病院の駐車場にあったヘリポートを屋上に運び、航路を変えても苦情は消えない。うるさくて眠れないこともあるが、ほとんど全財産同然の住宅価格が下落するのではないかと心配しているからだ。アメリカやイギリスでは住宅街にもドクターヘリが下りているのに、韓国ではとんでもない話だ。

外傷センターの近くに住む住民だけではない。事故を起こした登山客を乗せるために、ヘリコプターが運航すれば、のり巻きに埃が入ると言い争い、交通事故で生命が危ない患者を移送するために道路を統制すれば、自動車の運転手たちが腹を立てる。実際に道路統制後、激しく抗議するある貨物車の運転手の姿がインターネットに流れたこともある。

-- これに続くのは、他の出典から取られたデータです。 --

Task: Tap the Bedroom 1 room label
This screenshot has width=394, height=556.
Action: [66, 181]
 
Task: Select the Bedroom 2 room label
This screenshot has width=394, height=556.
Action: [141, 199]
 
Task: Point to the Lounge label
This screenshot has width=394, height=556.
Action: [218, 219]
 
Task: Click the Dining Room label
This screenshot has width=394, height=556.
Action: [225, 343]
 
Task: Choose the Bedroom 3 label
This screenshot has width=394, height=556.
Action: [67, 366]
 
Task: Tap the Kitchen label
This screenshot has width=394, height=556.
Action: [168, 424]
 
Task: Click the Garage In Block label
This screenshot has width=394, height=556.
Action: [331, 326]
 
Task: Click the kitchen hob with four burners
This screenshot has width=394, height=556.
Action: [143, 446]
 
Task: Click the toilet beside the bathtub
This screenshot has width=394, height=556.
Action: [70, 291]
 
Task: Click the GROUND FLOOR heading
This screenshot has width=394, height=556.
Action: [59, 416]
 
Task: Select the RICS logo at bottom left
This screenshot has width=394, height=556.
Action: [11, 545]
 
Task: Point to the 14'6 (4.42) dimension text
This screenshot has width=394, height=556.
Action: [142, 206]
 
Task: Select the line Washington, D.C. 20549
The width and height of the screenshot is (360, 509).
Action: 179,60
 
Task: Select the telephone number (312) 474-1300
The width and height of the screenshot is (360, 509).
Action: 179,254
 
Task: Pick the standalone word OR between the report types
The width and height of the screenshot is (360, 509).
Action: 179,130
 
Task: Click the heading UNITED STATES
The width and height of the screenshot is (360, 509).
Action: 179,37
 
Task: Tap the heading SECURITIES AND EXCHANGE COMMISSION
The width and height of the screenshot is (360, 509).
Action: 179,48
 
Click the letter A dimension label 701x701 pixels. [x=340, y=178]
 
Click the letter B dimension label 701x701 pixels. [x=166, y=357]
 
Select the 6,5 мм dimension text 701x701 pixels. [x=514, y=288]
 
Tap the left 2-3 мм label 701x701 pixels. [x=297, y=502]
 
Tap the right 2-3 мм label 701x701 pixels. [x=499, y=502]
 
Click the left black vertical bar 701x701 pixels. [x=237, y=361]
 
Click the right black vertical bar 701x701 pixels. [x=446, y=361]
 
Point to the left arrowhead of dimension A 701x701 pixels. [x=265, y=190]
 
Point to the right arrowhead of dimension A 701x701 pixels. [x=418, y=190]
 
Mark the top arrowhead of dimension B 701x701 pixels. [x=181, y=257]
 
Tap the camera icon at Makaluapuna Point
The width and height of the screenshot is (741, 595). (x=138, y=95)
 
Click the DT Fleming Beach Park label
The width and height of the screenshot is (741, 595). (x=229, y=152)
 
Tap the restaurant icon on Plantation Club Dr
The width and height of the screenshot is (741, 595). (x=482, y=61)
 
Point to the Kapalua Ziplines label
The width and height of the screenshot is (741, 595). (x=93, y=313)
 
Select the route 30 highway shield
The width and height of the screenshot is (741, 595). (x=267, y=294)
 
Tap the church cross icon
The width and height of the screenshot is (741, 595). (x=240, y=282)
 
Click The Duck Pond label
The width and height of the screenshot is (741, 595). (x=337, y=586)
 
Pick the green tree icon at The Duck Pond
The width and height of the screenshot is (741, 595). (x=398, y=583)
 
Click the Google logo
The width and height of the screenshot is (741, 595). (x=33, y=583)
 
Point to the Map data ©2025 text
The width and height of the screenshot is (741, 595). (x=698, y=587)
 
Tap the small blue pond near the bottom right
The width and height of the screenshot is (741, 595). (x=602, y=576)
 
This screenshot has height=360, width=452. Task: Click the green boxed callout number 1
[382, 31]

住民たちの苦情で応急医療ヘリは建物の屋上から人々が住まない周辺に押し流されてしまったのが実情だ。消防隊員の命を担保し、患者の死と死闘するヘリポートも消防署の屋上から中浪川(チュンランチョン)に追い出された。洪水が起きれば水に浸かって稼動を中断するしかない所だ。

私の家族が、私の周りの親しい人々が医療ヘリの助けを受けなければならない状況になっても、依然としてプロペラの音が不満なのだろうか。

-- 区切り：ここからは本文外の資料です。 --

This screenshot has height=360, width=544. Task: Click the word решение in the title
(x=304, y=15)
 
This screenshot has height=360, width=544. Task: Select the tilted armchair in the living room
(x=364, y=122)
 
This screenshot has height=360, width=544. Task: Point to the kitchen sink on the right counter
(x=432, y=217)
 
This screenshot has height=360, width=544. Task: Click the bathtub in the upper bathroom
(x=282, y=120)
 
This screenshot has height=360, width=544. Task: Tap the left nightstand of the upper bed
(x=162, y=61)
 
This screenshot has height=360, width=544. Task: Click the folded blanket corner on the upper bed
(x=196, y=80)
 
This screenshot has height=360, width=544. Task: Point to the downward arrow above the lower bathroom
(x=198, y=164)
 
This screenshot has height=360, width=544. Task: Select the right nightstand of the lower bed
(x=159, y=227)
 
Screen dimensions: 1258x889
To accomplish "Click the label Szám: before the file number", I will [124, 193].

火を避けて建物の屋上に避難した人々は遠くから来るヘリコプターを見ると歓声を上げるだろう。

今、私がそのような立場に立っていないため、ただ轟音のせいで住宅価格が下がり、あれこれ統制することを嫌ってるのだ。自分がそんな境遇にいないからだ。

ある意味、韓国社会に最も重要なのは応急ヘリより易地思之の心(相手の立場になって考えること)ではないかと思う。

それも簡単なことではない。
易地思之の姿勢は君子が持つはずだから、目の前の利益に汲々としている民衆が、どうやってこのような理想郷を夢見ることができるだろうか。